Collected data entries
------------------------

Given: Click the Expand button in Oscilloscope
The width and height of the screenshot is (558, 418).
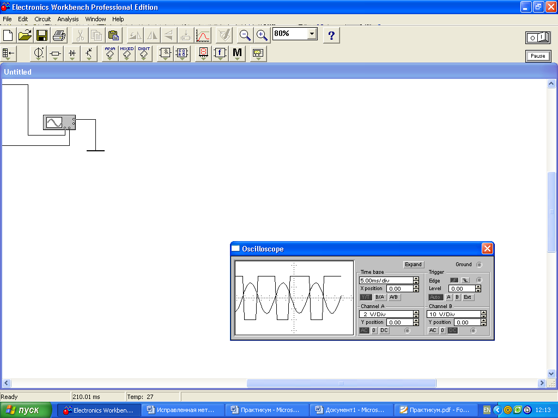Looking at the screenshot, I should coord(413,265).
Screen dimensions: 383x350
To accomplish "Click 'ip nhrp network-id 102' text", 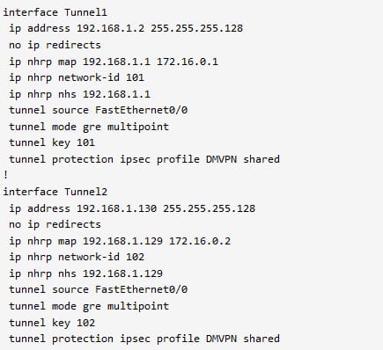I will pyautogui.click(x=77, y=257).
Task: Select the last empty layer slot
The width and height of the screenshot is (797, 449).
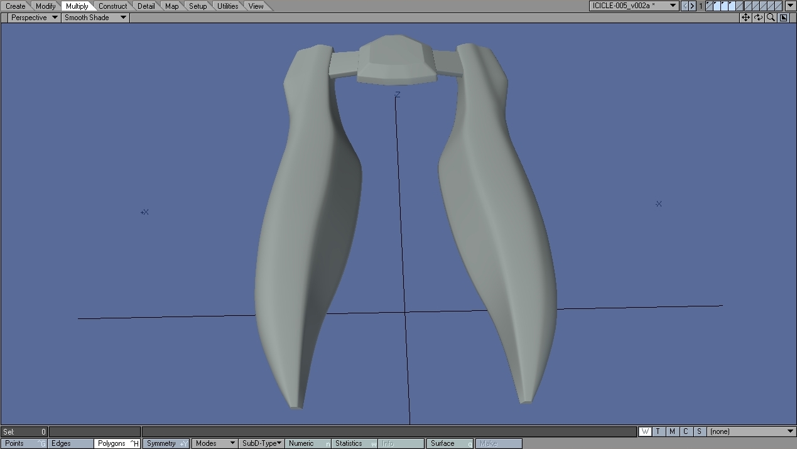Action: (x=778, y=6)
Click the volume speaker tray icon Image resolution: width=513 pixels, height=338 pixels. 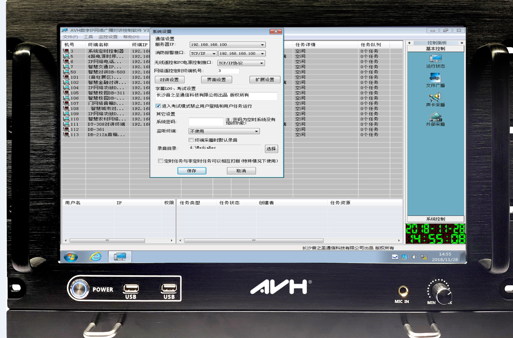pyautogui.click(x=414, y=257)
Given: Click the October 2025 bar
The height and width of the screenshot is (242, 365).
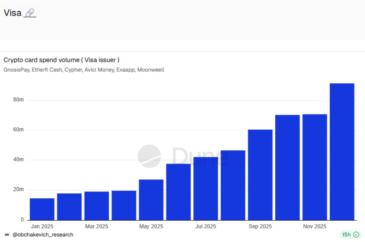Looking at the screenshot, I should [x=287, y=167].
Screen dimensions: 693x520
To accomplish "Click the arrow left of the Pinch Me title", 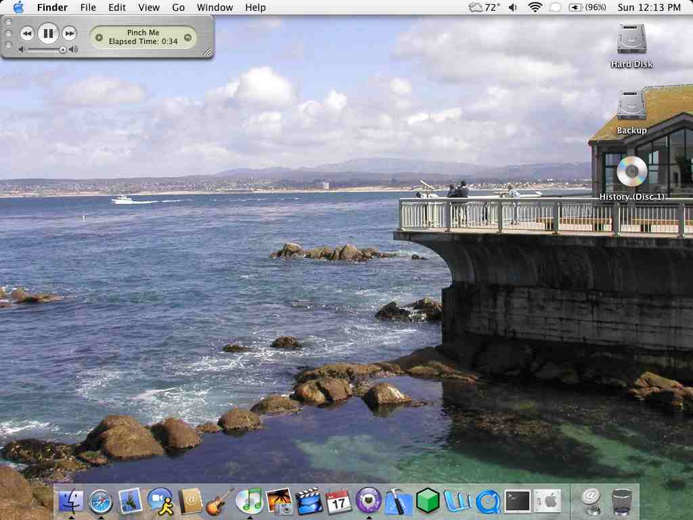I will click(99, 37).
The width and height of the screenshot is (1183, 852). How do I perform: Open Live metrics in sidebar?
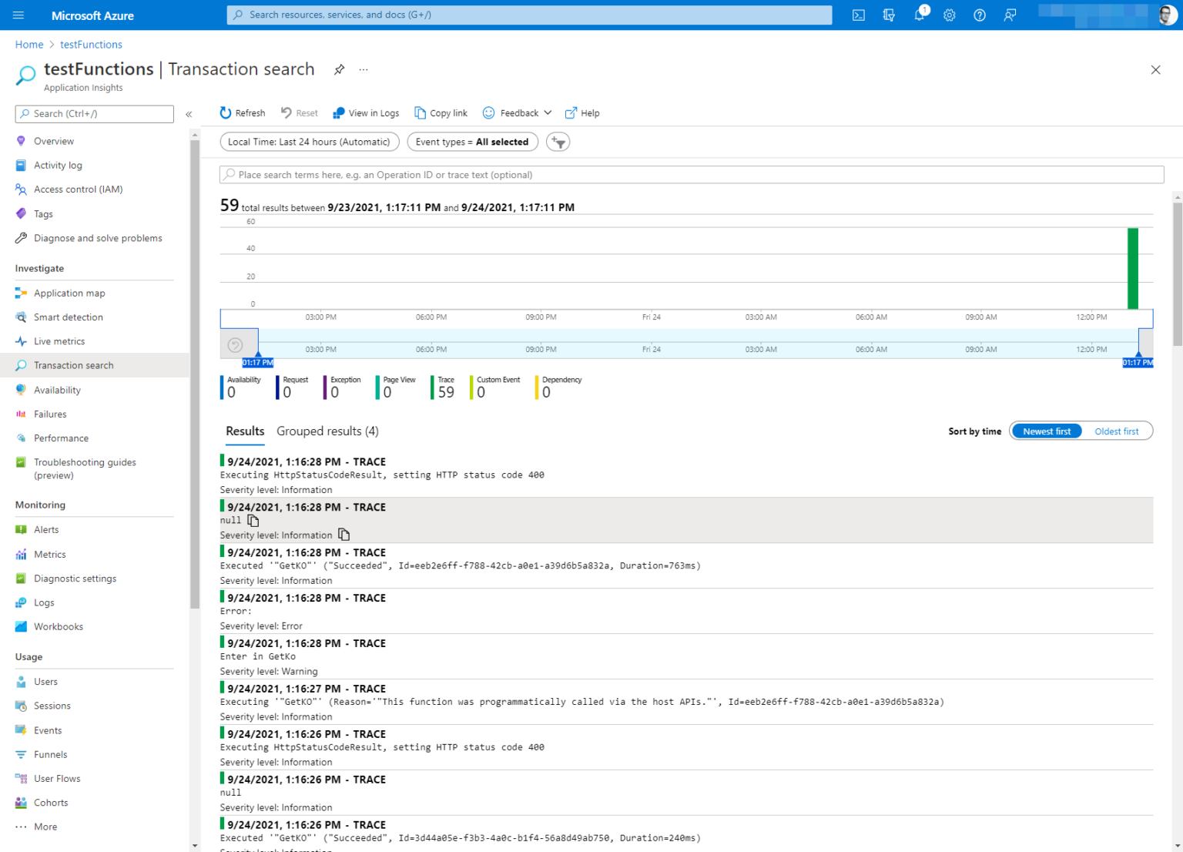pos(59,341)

------------------------

## Problem requirements:
All that should be returned is the run of lines from the start of the entries above to the line bearing "Screen dimensions: 383x350", each exact, with pictures omitted.

## Written reply:
Given: Click the Expand button in Oscilloscope
The width and height of the screenshot is (558, 418).
Looking at the screenshot, I should coord(413,265).
Screen dimensions: 383x350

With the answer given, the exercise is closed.